My years of experience in Juneau taught me arcane traditions prevail in the Juneau legislative culture. The best we could do with our collaboration and consensus was create a ‘survival of the fittest’ legislative environment. Rules get established over time, shaped by a Constitution that intentionally created a weak legislature! This, plus a provision of an apolitical revenue stream (the legislature has no credible need to pass tax legislation for the lion’s share of the budget), allows energy for a childish game of legislative “king on the mountain”. The “on-the-job training” for new legislators in the organizational process includes dealing with being outwitted and bullied by insider senior legislators who have been previously domesticated to adequately fund the “deep state”. Many legislators who would otherwise succeed because of their integrity and expertise, find themselves side-lined (like Shower) when all the forces for big government are accumulated against them. In effect, Alaska’s legislation is censured to allow only a mixture of fluff (naming bridges, fighting over coincided designs, creating holidays to honor people or state events, resolutions with no legal authority), or, any legislation to fund the deep state (the SB 115 tax makes my point). Responsible spending laws, or laws trying to fix the constitution get no traction. The legislators in “leadership” (some are good friends) are victims, not tyrants. They have often had to restrain themselves from expressing their red-state values in order to acquire their authority. To earn their influence to fight for their constituent’s “share” at the trough. They have had to pay their dues to powers greater than the powers of the legislature.

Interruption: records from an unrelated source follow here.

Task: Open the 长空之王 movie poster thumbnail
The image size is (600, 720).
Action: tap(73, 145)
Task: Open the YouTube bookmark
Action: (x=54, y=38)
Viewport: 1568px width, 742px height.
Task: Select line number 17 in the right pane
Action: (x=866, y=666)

There is ample evidence that our “red-state values” have slipped to accommodate this mess. As a culture, we abhor meaningful partisan wars, in spite of the fact heart-felt debate actually reveals America’s (any Republic’s) good health! Diverse perspectives require “air”! If we believe we really have been created equal, we must endure passion of arguments. Remember the lukewarm Senate “Bi-partisan Working Group? (Circa 2008) How did that work out? Check your history and consider the quality of the Senators ultimately disenfranchised (like Senator Shower) in that fiasco. (Senators Dyson, Therriault, Huggins… statesmen with solid values). We are ignoring the symptom of disease when we tell ourselves we prefer bi-partisan pablum… it simply does not work that way. We are so far down this road, any repair of original constitutional imbalances is hard to imagine, especially when they are proposed by defrocked legislators! Remember, in Alaska’s imbalanced Constitution, any Constitutional amendment must be approved by 2/3 of the entire legislature before “we the people” get a vote. In my opinion, this imposes an almost impossible threshold unless we start a passionate political war. I respectively predict Senator Shower’s proposed constitutional amendment (SJR 17) to repair this mess is hardly worth the paper it is written on because we tolerate bipartisan legislative leadership that will not move this type of legislation!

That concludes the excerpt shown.